Sensemaker: The final stretch

What just happened

Long stories short

  • The UK announced a plan to shorten quarantine for people arriving in the country who test negative for Covid after five days.
  • Mike Pompeo joined Benjamin Netanyahu and Crown Prince Mohammed bin Salman for a “secret” meeting in Saudi Arabia.
  • The leader of Tigray’s dissidents rejected a demand from the Ethiopian prime minister to surrender within 72 hours, and said his people were “ready to die”.

The final stretch

The central forecast for the next year must be that the capable vaccines now entering their final checks before deployment mean we are in the home straight. Vaccine deployment is going to be difficult, and there will be mis-steps. It is going to be a huge logistical conundrum. But it is certainly doable – and, in richer countries, should be doable pretty fast.

The challenge is how we all get to the finish line without needless further fatalities: a vaccine makes it increasingly clear that an infection delayed can now become an infection prevented. This is the way to think of the challenge from here. 

A new paper in Nature suggests this will be a particular difficulty in some places with more conservative partisanship – a real problem across the US, where the outbreak remains at its worst in Republican heartlands like South Dakota, North Dakota and Iowa.

There is also a particular challenge with handling the various winter saturnalia.

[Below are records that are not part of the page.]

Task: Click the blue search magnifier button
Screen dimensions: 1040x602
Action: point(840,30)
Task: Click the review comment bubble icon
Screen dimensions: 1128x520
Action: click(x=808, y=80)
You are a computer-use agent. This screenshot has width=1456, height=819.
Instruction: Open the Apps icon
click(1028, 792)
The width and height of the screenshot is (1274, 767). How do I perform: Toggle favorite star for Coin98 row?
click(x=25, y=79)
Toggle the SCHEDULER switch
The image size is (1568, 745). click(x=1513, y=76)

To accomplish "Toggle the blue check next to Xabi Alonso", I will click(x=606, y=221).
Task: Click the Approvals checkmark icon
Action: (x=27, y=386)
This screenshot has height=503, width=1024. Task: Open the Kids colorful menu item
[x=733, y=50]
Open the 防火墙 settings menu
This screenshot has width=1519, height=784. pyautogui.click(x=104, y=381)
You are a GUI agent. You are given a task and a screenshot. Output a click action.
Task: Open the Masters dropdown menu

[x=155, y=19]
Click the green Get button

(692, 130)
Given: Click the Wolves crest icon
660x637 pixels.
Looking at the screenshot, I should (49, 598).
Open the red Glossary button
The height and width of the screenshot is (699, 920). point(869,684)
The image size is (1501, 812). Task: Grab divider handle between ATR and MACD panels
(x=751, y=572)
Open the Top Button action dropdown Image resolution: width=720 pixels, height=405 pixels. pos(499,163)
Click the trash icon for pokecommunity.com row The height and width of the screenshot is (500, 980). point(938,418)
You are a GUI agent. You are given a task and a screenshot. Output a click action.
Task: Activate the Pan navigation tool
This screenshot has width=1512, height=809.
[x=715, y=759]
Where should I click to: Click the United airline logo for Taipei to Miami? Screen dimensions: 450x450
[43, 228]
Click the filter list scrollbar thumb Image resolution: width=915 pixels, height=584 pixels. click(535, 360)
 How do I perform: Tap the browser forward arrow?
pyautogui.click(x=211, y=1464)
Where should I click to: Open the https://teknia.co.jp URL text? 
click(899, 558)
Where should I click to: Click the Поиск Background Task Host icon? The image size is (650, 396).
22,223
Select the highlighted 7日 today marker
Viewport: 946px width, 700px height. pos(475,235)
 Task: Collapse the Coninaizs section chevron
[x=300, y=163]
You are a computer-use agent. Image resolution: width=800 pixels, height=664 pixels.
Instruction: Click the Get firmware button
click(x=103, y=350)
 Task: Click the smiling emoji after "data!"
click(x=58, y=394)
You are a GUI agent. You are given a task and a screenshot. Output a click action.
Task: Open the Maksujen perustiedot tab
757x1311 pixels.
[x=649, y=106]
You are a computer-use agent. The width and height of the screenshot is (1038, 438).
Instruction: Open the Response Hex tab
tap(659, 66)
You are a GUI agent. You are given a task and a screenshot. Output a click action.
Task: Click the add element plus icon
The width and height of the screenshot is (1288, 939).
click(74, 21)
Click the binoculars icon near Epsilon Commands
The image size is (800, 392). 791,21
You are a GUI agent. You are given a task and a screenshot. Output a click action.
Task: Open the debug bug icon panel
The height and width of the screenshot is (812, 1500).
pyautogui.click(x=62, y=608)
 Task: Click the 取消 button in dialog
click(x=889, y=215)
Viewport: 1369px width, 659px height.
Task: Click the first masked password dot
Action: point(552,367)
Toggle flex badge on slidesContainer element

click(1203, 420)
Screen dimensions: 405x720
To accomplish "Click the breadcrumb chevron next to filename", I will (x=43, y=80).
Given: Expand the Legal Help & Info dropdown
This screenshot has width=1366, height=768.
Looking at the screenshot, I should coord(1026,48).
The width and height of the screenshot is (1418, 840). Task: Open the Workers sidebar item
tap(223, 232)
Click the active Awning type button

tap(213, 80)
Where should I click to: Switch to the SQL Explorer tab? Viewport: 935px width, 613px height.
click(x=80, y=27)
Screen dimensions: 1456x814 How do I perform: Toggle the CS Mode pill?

In the US, there is a current worry about whether people can celebrate Thanksgiving safely. The governor of New York revealed his mother was travelling to see him for the holiday – and then was forced to cancel her trip. 

In England, national restrictions are expected to be eased next week, and replaced by a tiering system. Areas with higher rates will continue to be locked in. But a lot of focus is on Christmas: UK-wide plans are expected for a five-day window when rules will be relaxed. This is a solution to a difficult policy problem: do not make rules that will not be enforced or be enforceable. 

But the government also needs to think about communicating this decision to people who are indifferent about Christmas. Hanukkah falls outside the proposed travel window. There was no such carve-out for Diwali. A lot of areas with large Muslim populations were locked down over Eid. 

Belonging identity, society, beliefs, countries

Sarkozy in court
The former French president, Nicolas Sarkozy, has been in court – the first former president to personally fight charges since the trial of Marshal Pétain (Jacques Chirac was tried in absentia on health grounds in 2011). This is the first of a sequence of potential cases for Sarkozy. In this one he is accused of offering preferment to a judge in return for information about another corruption case against him. Others will follow. The imperial presidency may be passing into history. 

The 100-year life health, education, living, public policy

Donald Trump, still president of the US, has acknowledged that he needs to permit Joe Biden, the president-elect, to begin his transition to the presidency. (This does not mean, of course, that he accepts he lost.) Trump’s increasingly preposterous legal challenges ran into the sand – and were thrown out of court with some vigour by judges. The Trump campaign recently had to disavow one of its lawyers for her madcap theories, while other lawyers retained by the campaign realised they had to think of their reputations before presenting baseless claims. 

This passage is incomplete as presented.